Terinspirasi dari sebuah kisah nyata yang ternyata banyak terjadi di kehidupan ini.
☘️☘️☘️
Namaku Adarga Handanu, orang-orang biasa menyapaku Danu. Orang bilang wajahku termasuk dalam kategori tampan, kulit bersih, dan juga perawakan yang atletis. Saat kuliah saja aku bisa memacari empat cewek sekaligus.
Saat ini, wanita yang beruntung memilikiku adalah Arini. Sebenarnya, dia bukanlah wanita cantik tapi entahlah ... justru hatiku tertambat padanya.
Arini, wanita mandiri yang mampu membuatku bertekuk lutut mengemis cinta dan mengabaikan gadis-gadis cantik lainnya. Wanita berkulit kuning langsat tinggi semampai namun tak pandai merias diri. Selain itu, dia juga kaku dalam urusan ranjang.
Ah, khusus urusan satu itu aku juga baru tahu setelah delapan bulan ini menikah dengannya. Sudah aku berikan tontonan film yang mungkin bisa untuk belajar, tapi tetap saja ia menolak dengan alasan malu.
Arini memang begitu polos, ia juga tak suka neko-neko.

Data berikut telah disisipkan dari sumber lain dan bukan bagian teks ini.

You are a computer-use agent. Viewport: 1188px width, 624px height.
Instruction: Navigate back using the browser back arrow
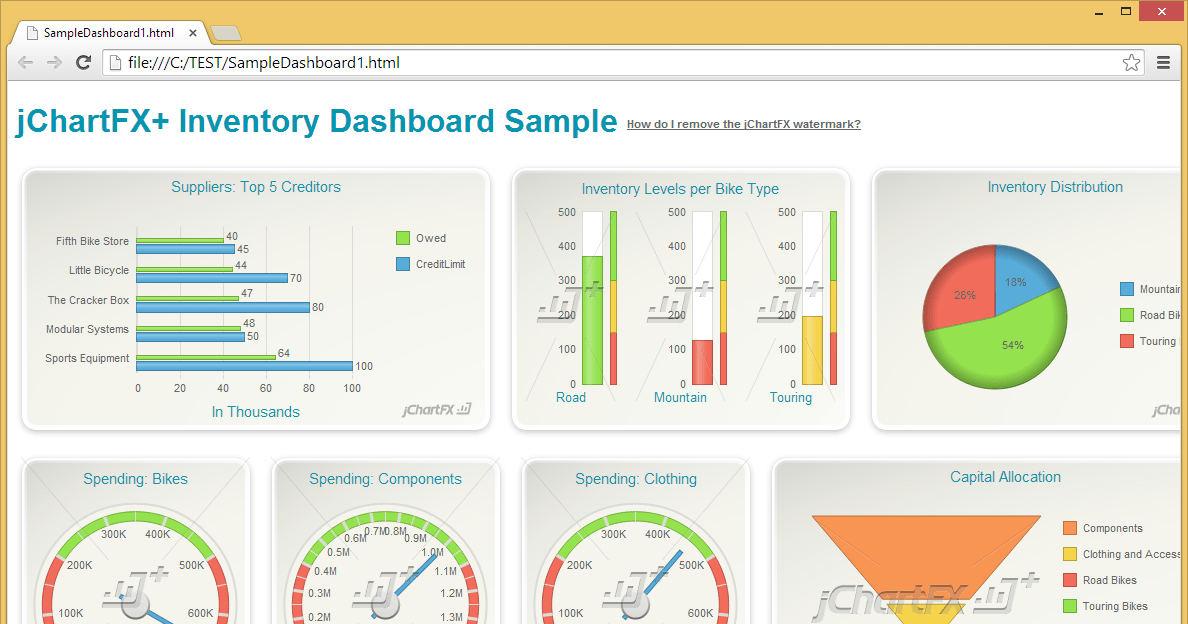tap(25, 62)
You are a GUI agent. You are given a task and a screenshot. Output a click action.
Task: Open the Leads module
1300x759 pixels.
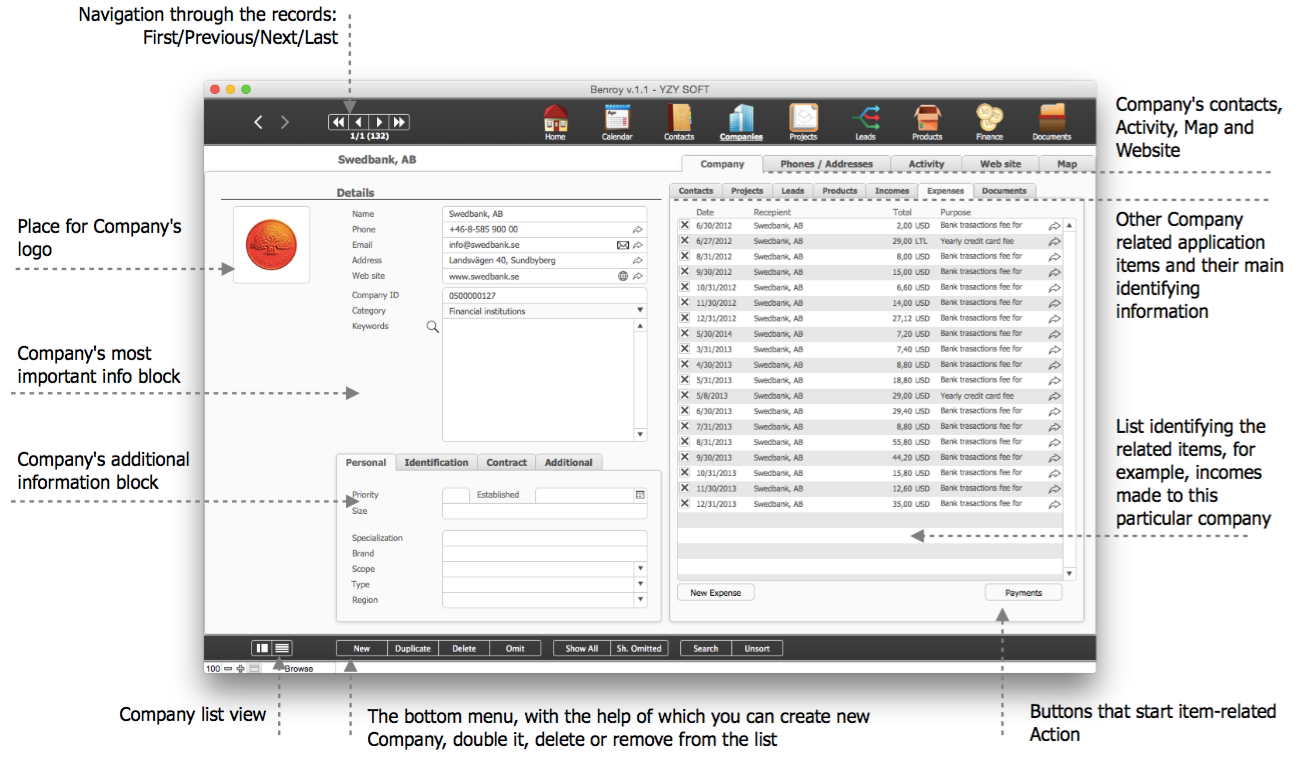(865, 121)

Delapan bulan menikah denganku, tak pernah aku dengar ia menuntut hal-hal yang di luar kemampuanku. Dia juga bukanlah gadis manja yang suka bergelayut dan merengek, sungguh ia berbeda dengan gadis-gadis yang dulu dengan mudah aku pacari.
Menilik latar belakang kehidupan Arini, wajar saja ia mandiri. Sejak kecil ia ikut paman dan bibinya, sedangkan ibunya pergi entah kemana semenjak cerai dengan ayah Arini. Didikan yang keras membentuknya menjadi wanita yang begitu tegar.
"Mas, Ibu akan datang besok," ucapnya pagi ini ketika sarapan.
Aku menghentikan suapan, dengan heran kutatap ia lekat. Sejak kapan ia berhubungan dengan ibunya? Bahkan saat pernikahan pun ibunya tak datang meski kami mencoba mencari keberadaannya untuk memberi kabar.
"Kenapa? Mas keberatan kalau ibu ke sini?" Wanitaku itu kembali berkata dengan ekspresi polosnya.
"Kamu yakin ibu akan ke sini?" Dahiku mengeryit tak yakin.
"Ibu kemarin telepon ke Paman Sam, dia bilang mau pulang. Tapi Mas kan tahu, ibu sudah nggak ada rumah di sana. Jadi, Paman Sam menyarankan untuk tinggal bersama kita." Panjang lebar Arini mencoba menjelaskan.
"Ya, terserah. Ini kan rumah kamu, semua keputusan ada di tangan kamu."
"Bukan begitu, Mas. Mas suami aku, jadi aku memberitahu Mas Danu." Nada suara Arini seolah menyiratkan rasa tidak nyaman karena jawabanku.
"Sayang ... dia ibumu, itu artinya juga ibuku. Jadi, tak ada masalah jika ibu mau tinggal di sini." Aku rengkuh jemarinya, berharap rasa canggung yang sempat menyambangi segera berlalu.
"Terimakasih, Mas." Kembali senyum wanitaku menyembul dari bibir tipisnya.